===== Listed entries

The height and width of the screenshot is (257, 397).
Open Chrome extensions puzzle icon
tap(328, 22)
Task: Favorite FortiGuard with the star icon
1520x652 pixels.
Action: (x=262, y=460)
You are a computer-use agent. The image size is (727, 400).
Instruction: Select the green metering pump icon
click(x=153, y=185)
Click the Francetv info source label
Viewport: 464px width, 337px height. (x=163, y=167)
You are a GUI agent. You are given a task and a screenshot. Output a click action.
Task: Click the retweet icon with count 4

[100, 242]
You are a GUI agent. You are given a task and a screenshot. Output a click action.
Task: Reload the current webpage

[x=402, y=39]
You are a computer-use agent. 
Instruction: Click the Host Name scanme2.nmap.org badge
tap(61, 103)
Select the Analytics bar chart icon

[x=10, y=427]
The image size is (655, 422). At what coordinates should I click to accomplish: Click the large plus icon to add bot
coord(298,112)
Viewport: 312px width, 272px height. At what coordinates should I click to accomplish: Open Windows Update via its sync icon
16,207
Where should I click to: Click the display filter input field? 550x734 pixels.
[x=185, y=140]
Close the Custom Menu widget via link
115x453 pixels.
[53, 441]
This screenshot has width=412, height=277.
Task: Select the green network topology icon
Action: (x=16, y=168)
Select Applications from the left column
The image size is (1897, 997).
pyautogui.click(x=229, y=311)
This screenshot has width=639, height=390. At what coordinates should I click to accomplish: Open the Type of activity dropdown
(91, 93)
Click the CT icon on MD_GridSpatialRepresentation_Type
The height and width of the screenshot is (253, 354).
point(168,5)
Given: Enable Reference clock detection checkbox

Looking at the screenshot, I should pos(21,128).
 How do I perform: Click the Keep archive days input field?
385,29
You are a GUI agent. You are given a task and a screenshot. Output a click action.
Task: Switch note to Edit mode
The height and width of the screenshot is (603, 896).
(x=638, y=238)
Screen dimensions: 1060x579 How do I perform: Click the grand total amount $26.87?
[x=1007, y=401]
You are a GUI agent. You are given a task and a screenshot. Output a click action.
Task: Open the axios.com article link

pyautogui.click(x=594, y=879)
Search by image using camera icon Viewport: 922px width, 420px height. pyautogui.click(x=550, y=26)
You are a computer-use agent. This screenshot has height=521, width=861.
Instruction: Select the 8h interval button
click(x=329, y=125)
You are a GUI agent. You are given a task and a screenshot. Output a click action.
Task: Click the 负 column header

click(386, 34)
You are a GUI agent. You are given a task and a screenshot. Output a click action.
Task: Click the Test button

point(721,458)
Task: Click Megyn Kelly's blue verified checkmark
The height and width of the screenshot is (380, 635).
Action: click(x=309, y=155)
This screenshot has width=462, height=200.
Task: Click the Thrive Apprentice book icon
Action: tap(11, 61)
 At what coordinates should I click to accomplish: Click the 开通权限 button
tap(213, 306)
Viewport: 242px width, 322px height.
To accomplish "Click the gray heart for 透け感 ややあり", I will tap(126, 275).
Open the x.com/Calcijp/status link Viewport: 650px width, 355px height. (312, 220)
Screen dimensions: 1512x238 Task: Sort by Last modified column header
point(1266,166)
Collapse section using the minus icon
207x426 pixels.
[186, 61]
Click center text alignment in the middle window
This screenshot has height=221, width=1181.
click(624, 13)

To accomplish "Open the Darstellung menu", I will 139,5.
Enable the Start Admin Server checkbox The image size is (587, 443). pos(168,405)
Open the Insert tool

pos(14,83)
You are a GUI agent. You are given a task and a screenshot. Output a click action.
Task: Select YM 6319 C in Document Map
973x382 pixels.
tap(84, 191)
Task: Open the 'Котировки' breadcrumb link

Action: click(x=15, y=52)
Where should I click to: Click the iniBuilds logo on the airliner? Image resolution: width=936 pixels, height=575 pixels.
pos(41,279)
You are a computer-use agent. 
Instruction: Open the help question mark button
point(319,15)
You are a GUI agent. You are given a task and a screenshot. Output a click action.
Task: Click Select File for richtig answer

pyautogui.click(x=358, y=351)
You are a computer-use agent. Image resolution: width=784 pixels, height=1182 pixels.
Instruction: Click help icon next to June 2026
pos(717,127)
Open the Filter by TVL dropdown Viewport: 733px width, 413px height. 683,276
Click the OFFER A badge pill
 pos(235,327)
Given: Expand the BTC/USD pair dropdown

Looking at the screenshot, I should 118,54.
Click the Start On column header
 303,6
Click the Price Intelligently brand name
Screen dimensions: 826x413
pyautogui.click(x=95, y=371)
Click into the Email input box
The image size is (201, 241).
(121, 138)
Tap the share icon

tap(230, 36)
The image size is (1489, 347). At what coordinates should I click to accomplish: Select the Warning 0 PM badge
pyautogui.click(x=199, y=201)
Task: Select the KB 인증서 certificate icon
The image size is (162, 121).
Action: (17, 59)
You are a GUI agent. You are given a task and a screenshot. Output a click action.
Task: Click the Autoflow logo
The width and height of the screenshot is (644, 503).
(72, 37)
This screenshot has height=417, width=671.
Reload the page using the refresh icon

==========

> **Problem to work on**
Repeat each of the entries exactly as written.

> **Expected output**
The height and width of the screenshot is (257, 397).
Open Chrome extensions puzzle icon
tap(328, 22)
Task: Favorite FortiGuard with the star icon
1520x652 pixels.
Action: (x=262, y=460)
You are a computer-use agent. The image size is (727, 400).
Instruction: Select the green metering pump icon
click(x=153, y=185)
Click the Francetv info source label
Viewport: 464px width, 337px height. (x=163, y=167)
You are a GUI agent. You are given a task and a screenshot. Output a click action.
Task: Click the retweet icon with count 4

[100, 242]
You are a GUI agent. You are given a task and a screenshot. Output a click action.
Task: Reload the current webpage

[x=402, y=39]
You are a computer-use agent. 
Instruction: Click the Host Name scanme2.nmap.org badge
tap(61, 103)
Select the Analytics bar chart icon

[x=10, y=427]
The image size is (655, 422). At what coordinates should I click to accomplish: Click the large plus icon to add bot
coord(298,112)
Viewport: 312px width, 272px height. At what coordinates should I click to accomplish: Open Windows Update via its sync icon
16,207
Where should I click to: Click the display filter input field? 550x734 pixels.
[x=185, y=140]
Close the Custom Menu widget via link
115x453 pixels.
[53, 441]
This screenshot has width=412, height=277.
Task: Select the green network topology icon
Action: (x=16, y=168)
Select Applications from the left column
The image size is (1897, 997).
pyautogui.click(x=229, y=311)
This screenshot has width=639, height=390. At what coordinates should I click to accomplish: Open the Type of activity dropdown
(91, 93)
Click the CT icon on MD_GridSpatialRepresentation_Type
The height and width of the screenshot is (253, 354).
point(168,5)
Given: Enable Reference clock detection checkbox

Looking at the screenshot, I should pos(21,128).
 How do I perform: Click the Keep archive days input field?
385,29
You are a GUI agent. You are given a task and a screenshot. Output a click action.
Task: Switch note to Edit mode
The height and width of the screenshot is (603, 896).
(x=638, y=238)
Screen dimensions: 1060x579 How do I perform: Click the grand total amount $26.87?
[x=1007, y=401]
You are a GUI agent. You are given a task and a screenshot. Output a click action.
Task: Open the axios.com article link

pyautogui.click(x=594, y=879)
Search by image using camera icon Viewport: 922px width, 420px height. pyautogui.click(x=550, y=26)
You are a computer-use agent. This screenshot has height=521, width=861.
Instruction: Select the 8h interval button
click(x=329, y=125)
You are a GUI agent. You are given a task and a screenshot. Output a click action.
Task: Click the 负 column header

click(386, 34)
You are a GUI agent. You are given a task and a screenshot. Output a click action.
Task: Click the Test button

point(721,458)
Task: Click Megyn Kelly's blue verified checkmark
The height and width of the screenshot is (380, 635).
Action: click(x=309, y=155)
This screenshot has width=462, height=200.
Task: Click the Thrive Apprentice book icon
Action: tap(11, 61)
 At what coordinates should I click to accomplish: Click the 开通权限 button
tap(213, 306)
Viewport: 242px width, 322px height.
To accomplish "Click the gray heart for 透け感 ややあり", I will tap(126, 275).
Open the x.com/Calcijp/status link Viewport: 650px width, 355px height. (312, 220)
Screen dimensions: 1512x238 Task: Sort by Last modified column header
point(1266,166)
Collapse section using the minus icon
207x426 pixels.
[186, 61]
Click center text alignment in the middle window
This screenshot has height=221, width=1181.
click(624, 13)

To accomplish "Open the Darstellung menu", I will 139,5.
Enable the Start Admin Server checkbox The image size is (587, 443). pos(168,405)
Open the Insert tool

pos(14,83)
You are a GUI agent. You are given a task and a screenshot. Output a click action.
Task: Select YM 6319 C in Document Map
973x382 pixels.
tap(84, 191)
Task: Open the 'Котировки' breadcrumb link

Action: click(x=15, y=52)
Where should I click to: Click the iniBuilds logo on the airliner? Image resolution: width=936 pixels, height=575 pixels.
pos(41,279)
You are a computer-use agent. 
Instruction: Open the help question mark button
point(319,15)
You are a GUI agent. You are given a task and a screenshot. Output a click action.
Task: Click Select File for richtig answer

pyautogui.click(x=358, y=351)
You are a computer-use agent. Image resolution: width=784 pixels, height=1182 pixels.
Instruction: Click help icon next to June 2026
pos(717,127)
Open the Filter by TVL dropdown Viewport: 733px width, 413px height. 683,276
Click the OFFER A badge pill
 pos(235,327)
Given: Expand the BTC/USD pair dropdown

Looking at the screenshot, I should 118,54.
Click the Start On column header
 303,6
Click the Price Intelligently brand name
Screen dimensions: 826x413
pyautogui.click(x=95, y=371)
Click into the Email input box
The image size is (201, 241).
(121, 138)
Tap the share icon

tap(230, 36)
The image size is (1489, 347). At what coordinates should I click to accomplish: Select the Warning 0 PM badge
pyautogui.click(x=199, y=201)
Task: Select the KB 인증서 certificate icon
The image size is (162, 121).
Action: (17, 59)
You are a GUI agent. You are given a task and a screenshot. Output a click action.
Task: Click the Autoflow logo
The width and height of the screenshot is (644, 503).
(72, 37)
This screenshot has height=417, width=671.
Reload the page using the refresh icon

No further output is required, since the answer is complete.